Direktur Panas Bumi Kementerian Energi dan Sumber Daya Mineral Ida Nuryatin Finahari menyebut penerbitan Perpres itu sebagai langkah mengakselerasi transisi dari energi fosil ke energi ramah lingkungan. “Sekarang (aturannya) sedang harmonisasi di Kementerian Hukum dan Hak Asasi Manusia,” katanya, Rabu (9/9), dalam acara Digital Indonesia International Geothermal Convention (DIGC).
Beberapa insentif yang diterima pelaku industri antara lain pembebasan pajak penghasilan, pajak pertambahan nilai, dan pajak penjualan barang mewah pada kegiatan impor. Insentif tambahan diberikan kepada sektor energi panas bumi atau geothermal, yakni keringanan pajak bumi dan bangunan.
Menteri Energi dan Sumber Daya Mineral (ESDM) Arifin Tasrif sehari sebelumnya menyebut terbitnya Perpres tersebut bakal menjadi pelengkap untuk menjamin kepastian hukum bagi investor. Salah satu sektor EBT yang sedang dikebut pemerintah adalah geothermal.
Sektor ini, menurut Arifin, punya masa depan yang cerah untuk kemandirian energi Indonesia sehingga pengembangannya harus dikebut. “Di antaranya dengan terus memberikan inovasi dengan peraturan yang pasti,” katanya.
Pengembangan panas bumi atau geothermal saat ini memang masih terbuka lebar. Dari potensi 23,9 Giga Watt (GW), pemanfaatannya baru 8,9%.
Masalah Tarif Listrik Panas Bumi
Kehadiran Perpres tersebut sangat dinantikan oleh pelaku industri. Ketua Asosiasi Panas Bumi Prijandaru Effendi mengatakan, upaya pemerintah ini patut diacungi jempol. “Semoga bisa memberi jawaban dari hambatan-hambatan di sektor ini sejak dulu,” katanya kepada Katadata.co.id.
Kinerja sektor panas bumi Indonesia memang belum terlalu menggembirakan.

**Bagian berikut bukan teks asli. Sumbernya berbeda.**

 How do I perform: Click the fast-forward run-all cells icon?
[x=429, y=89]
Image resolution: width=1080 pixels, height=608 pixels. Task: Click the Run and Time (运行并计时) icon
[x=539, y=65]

Masalah utamanya berhulu dari tarif listrik panas bumi yang belum kompetitif. Terdapat ketimpangan harga antara energi panas bumi dan fosil.
Proyek skala besar sekali pun, tarif idealnya US$ 10-12 cen per kilo Watt hour. Sementara, harga pembangkit batu bara US$ 9 sen per kilo Watt hour. Perbedaan angka itu yang membuat harga jual panas bumi tidak terjangkau PLN, pemegang kendali listrik di Indonesia.
Harga panas bumi, menurut Prijandaru, baru bisa kompetitif bila pemerintah memasukan aspek kelestarian lingkungan. Misalnya, dalam regulasi baru nanti seharusnya ada aturan soal pajak karbon atau carbon tax. Dengan begitu, harga energi geothermal bisa lebih kompetitif dengan batu bara.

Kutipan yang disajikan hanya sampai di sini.